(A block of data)
□ □ □ □ □ □ □

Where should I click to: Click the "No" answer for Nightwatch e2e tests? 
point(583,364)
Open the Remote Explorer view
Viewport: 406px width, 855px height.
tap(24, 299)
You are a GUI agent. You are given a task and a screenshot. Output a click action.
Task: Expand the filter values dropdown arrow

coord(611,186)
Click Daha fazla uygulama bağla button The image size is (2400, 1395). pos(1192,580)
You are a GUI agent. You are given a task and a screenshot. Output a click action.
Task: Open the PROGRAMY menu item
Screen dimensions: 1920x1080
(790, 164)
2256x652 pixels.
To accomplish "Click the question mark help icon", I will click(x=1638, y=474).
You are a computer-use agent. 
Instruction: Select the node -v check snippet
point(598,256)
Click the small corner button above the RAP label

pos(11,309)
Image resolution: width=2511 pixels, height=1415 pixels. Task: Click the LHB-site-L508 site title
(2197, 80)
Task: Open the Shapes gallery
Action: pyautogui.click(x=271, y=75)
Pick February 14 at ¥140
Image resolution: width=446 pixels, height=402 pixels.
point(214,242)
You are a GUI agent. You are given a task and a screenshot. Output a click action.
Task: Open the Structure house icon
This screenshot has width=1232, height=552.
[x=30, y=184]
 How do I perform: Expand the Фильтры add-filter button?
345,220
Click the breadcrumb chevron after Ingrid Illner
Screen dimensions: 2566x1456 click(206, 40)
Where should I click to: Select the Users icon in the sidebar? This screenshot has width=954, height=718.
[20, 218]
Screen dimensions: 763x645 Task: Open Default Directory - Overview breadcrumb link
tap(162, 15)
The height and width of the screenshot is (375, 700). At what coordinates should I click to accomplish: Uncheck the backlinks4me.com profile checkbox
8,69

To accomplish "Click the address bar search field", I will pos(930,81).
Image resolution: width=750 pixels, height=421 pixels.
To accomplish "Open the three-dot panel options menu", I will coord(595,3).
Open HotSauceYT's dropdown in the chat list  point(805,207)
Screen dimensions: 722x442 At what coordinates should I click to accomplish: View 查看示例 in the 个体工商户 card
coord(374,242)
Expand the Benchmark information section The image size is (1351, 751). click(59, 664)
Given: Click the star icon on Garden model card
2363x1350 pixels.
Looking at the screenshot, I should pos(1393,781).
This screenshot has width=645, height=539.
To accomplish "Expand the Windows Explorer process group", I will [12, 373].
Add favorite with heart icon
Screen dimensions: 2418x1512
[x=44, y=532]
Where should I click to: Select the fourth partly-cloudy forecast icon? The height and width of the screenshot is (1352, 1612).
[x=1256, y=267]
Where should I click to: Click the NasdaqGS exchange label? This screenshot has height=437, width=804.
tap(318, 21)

□ □ □ □ □ □ □

# Task details:
Turn every line in the data block above into a JSON list of strings, one string per line, skipping any blank lines.

# Answer for this exercise:
[
  "Where should I click to: Click the \"No\" answer for Nightwatch e2e tests? ",
  "point(583,364)",
  "Open the Remote Explorer view",
  "Viewport: 406px width, 855px height.",
  "tap(24, 299)",
  "You are a GUI agent. You are given a task and a screenshot. Output a click action.",
  "Task: Expand the filter values dropdown arrow",
  "coord(611,186)",
  "Click Daha fazla uygulama bağla button The image size is (2400, 1395). pos(1192,580)",
  "You are a GUI agent. You are given a task and a screenshot. Output a click action.",
  "Task: Open the PROGRAMY menu item",
  "Screen dimensions: 1920x1080",
  "(790, 164)",
  "2256x652 pixels.",
  "To accomplish \"Click the question mark help icon\", I will click(x=1638, y=474).",
  "You are a computer-use agent. ",
  "Instruction: Select the node -v check snippet",
  "point(598,256)",
  "Click the small corner button above the RAP label",
  "pos(11,309)",
  "Image resolution: width=2511 pixels, height=1415 pixels. Task: Click the LHB-site-L508 site title",
  "(2197, 80)",
  "Task: Open the Shapes gallery",
  "Action: pyautogui.click(x=271, y=75)",
  "Pick February 14 at ¥140",
  "Image resolution: width=446 pixels, height=402 pixels.",
  "point(214,242)",
  "You are a GUI agent. You are given a task and a screenshot. Output a click action.",
  "Task: Open the Structure house icon",
  "This screenshot has width=1232, height=552.",
  "[x=30, y=184]",
  " How do I perform: Expand the Фильтры add-filter button?",
  "345,220",
  "Click the breadcrumb chevron after Ingrid Illner",
  "Screen dimensions: 2566x1456 click(206, 40)",
  "Where should I click to: Select the Users icon in the sidebar? This screenshot has width=954, height=718.",
  "[20, 218]",
  "Screen dimensions: 763x645 Task: Open Default Directory - Overview breadcrumb link",
  "tap(162, 15)",
  "The height and width of the screenshot is (375, 700). At what coordinates should I click to accomplish: Uncheck the backlinks4me.com profile checkbox",
  "8,69",
  "To accomplish \"Click the address bar search field\", I will pos(930,81).",
  "Image resolution: width=750 pixels, height=421 pixels.",
  "To accomplish \"Open the three-dot panel options menu\", I will coord(595,3).",
  "Open HotSauceYT's dropdown in the chat list  point(805,207)",
  "Screen dimensions: 722x442 At what coordinates should I click to accomplish: View 查看示例 in the 个体工商户 card",
  "coord(374,242)",
  "Expand the Benchmark information section The image size is (1351, 751). click(59, 664)",
  "Given: Click the star icon on Garden model card",
  "2363x1350 pixels.",
  "Looking at the screenshot, I should pos(1393,781).",
  "This screenshot has width=645, height=539.",
  "To accomplish \"Expand the Windows Explorer process group\", I will [12, 373].",
  "Add favorite with heart icon",
  "Screen dimensions: 2418x1512",
  "[x=44, y=532]",
  "Where should I click to: Select the fourth partly-cloudy forecast icon? The height and width of the screenshot is (1352, 1612).",
  "[x=1256, y=267]",
  "Where should I click to: Click the NasdaqGS exchange label? This screenshot has height=437, width=804.",
  "tap(318, 21)"
]